New insights on acute expansion and longitudinal elongation of bioresorbable vascular scaffolds in vivo and at bench test: a note of caution on reliance to compliance charts and nominal length.

2015 
Objectives We performed systematic optical coherence tomography (OCT) analyses after bioresorbable vascular scaffolds (BVS) implantation in a “real world” setting aiming at evaluating scaffold expansion and longitudinal integrity. Background a comprehensive elucidation of BVS acute performance in the “real-world” setting is lacking. Methods acute BVS expansion compared with compliance chart information and longitudinal integrity were assessed in 29 patients (32 lesions) by OCT. In addition, bench experiments with four scaffolds were performed with different combinations of deployment pressures and tube stiffness.
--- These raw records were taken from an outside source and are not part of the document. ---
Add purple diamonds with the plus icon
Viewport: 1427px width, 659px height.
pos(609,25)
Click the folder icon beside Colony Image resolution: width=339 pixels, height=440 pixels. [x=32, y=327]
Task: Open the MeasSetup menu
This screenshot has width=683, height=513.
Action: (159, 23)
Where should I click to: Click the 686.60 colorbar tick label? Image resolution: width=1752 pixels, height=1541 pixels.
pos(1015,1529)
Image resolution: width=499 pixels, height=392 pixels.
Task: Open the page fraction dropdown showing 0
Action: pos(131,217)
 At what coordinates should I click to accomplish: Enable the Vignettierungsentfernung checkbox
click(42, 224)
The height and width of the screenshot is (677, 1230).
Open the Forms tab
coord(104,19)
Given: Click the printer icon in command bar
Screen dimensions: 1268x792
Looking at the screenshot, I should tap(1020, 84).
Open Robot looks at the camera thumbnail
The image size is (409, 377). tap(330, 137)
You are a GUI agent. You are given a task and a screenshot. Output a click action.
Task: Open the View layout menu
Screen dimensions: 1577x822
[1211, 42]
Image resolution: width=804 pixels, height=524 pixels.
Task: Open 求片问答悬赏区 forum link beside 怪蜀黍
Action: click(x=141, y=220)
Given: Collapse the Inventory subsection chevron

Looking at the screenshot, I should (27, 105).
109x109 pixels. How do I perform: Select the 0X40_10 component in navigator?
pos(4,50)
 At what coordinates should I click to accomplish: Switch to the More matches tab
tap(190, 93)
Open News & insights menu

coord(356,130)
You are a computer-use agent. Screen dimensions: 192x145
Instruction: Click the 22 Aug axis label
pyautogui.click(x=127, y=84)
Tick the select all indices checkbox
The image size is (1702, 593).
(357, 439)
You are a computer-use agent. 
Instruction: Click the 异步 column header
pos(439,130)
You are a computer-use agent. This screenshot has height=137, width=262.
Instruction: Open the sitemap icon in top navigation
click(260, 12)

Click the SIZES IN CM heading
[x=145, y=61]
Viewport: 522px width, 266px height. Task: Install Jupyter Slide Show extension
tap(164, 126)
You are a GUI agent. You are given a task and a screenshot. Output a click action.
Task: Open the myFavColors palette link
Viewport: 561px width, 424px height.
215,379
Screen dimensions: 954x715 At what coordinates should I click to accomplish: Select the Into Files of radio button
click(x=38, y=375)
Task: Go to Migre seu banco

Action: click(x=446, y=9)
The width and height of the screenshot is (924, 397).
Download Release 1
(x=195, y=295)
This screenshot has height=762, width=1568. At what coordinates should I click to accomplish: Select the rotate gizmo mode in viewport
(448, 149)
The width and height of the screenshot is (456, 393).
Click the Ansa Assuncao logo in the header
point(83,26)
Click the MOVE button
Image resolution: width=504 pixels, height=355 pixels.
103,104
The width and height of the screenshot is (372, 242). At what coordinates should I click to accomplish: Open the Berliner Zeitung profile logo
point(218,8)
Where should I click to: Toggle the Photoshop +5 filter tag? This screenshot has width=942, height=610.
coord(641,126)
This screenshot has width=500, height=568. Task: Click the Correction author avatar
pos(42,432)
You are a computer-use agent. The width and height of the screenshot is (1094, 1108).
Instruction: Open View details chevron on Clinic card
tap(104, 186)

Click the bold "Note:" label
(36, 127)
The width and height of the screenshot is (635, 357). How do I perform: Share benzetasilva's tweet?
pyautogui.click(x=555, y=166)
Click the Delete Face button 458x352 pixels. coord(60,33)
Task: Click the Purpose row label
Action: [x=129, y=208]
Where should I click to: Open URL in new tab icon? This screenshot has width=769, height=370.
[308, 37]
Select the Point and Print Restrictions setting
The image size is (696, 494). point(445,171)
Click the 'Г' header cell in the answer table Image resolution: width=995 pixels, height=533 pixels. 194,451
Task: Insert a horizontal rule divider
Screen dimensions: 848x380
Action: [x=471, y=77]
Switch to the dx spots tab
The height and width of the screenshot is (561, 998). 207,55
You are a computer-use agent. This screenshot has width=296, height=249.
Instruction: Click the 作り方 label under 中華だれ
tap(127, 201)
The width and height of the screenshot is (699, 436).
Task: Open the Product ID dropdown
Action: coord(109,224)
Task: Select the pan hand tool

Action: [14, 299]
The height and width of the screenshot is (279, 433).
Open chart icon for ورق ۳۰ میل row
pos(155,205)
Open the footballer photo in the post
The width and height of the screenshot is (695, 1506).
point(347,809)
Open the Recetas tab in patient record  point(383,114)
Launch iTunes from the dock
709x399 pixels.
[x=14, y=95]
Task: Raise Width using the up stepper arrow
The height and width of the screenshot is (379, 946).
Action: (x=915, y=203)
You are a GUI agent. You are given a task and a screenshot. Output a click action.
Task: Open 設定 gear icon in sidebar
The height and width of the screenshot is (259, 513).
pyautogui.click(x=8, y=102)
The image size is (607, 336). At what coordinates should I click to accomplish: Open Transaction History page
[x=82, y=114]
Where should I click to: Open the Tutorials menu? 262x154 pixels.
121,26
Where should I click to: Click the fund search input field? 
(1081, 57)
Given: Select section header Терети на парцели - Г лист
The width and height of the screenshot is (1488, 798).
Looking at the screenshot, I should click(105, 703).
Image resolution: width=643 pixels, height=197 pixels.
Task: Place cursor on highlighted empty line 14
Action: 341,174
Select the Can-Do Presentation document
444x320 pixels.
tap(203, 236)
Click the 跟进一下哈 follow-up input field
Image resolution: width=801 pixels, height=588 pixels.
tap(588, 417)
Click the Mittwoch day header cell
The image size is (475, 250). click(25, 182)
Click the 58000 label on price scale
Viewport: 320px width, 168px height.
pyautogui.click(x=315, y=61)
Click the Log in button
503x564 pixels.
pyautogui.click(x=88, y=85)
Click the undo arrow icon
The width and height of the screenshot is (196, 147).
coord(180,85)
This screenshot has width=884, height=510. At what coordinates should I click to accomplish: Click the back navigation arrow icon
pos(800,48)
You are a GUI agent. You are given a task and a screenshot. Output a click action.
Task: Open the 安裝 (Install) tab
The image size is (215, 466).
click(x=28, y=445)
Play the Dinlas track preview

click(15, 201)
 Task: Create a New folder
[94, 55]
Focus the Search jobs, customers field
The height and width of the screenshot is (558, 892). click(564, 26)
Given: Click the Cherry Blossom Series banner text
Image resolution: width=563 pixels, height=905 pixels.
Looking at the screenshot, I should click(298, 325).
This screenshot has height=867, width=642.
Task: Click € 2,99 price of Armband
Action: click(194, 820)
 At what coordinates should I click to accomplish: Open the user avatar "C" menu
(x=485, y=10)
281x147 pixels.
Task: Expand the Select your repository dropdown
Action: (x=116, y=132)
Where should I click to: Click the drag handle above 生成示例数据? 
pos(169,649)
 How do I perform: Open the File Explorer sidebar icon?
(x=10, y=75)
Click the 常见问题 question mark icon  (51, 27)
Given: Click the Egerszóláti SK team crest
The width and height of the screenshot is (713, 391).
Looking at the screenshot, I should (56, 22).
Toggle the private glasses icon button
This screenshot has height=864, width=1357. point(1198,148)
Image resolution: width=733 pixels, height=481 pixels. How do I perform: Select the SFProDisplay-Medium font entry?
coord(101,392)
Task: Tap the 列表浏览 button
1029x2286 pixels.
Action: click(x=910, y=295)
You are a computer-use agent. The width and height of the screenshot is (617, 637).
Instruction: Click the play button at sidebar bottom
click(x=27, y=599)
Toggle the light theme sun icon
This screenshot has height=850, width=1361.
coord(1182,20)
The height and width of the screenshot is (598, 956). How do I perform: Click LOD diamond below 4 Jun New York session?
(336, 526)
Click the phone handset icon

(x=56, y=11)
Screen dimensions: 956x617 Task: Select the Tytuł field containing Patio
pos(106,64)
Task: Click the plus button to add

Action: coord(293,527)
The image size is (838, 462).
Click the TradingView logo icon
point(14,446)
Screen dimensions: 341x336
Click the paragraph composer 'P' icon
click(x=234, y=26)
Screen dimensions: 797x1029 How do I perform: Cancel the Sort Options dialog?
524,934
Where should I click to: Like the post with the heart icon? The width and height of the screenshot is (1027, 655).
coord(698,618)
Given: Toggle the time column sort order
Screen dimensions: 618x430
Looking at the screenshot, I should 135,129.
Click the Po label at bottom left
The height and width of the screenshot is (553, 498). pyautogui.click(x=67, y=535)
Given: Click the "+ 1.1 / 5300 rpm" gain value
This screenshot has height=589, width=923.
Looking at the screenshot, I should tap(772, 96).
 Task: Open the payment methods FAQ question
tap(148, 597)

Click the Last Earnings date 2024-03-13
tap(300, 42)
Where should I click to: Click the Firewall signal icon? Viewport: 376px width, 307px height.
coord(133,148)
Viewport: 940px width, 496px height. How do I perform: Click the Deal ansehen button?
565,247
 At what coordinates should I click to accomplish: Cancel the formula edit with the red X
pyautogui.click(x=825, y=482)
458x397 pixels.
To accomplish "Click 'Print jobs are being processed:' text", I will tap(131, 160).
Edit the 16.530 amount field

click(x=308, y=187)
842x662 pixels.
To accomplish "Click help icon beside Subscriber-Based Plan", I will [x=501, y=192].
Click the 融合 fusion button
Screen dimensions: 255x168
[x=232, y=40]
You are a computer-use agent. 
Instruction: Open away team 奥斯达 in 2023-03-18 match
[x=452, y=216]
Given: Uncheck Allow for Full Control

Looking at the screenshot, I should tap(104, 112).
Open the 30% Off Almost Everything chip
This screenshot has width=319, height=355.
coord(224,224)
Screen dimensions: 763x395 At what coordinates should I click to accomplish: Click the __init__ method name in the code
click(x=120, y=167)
Results scaffold underexpansion, using compliance chart information as reference, was observed in 97% of OCT cross-sections in vivo; however, only 8.3% of the cross-section analyzed revealed BVS area <5 mm2. Calcified plaques were more common in the lowest (9.7%) compared with the mid (8.8%) and highest (6.3%) tertiles of scaffold expansion (P = 0.003 and P = 0.001 for lowest vs. mid, and lowest vs. highest, respectively). Seventeen (54.8%) scaffolds were elongated during implantation, but no signs of scaffold fracture were revealed. Elongation and impaired expansion were reproduced in the bench testing when the scaffold was deployed with high pressure in a hard tube. Conclusions compliance chart information should not be used to predict final BVS dimensions in the clinical setting. While BVS expansion could be potentially impaired by calcified plaques, they may elongate during deployment. Bench experiments confirmed the elongation phenomenon when BVS were deployed with high pressure in hard tubes. © 2014 Wiley Periodicals, Inc.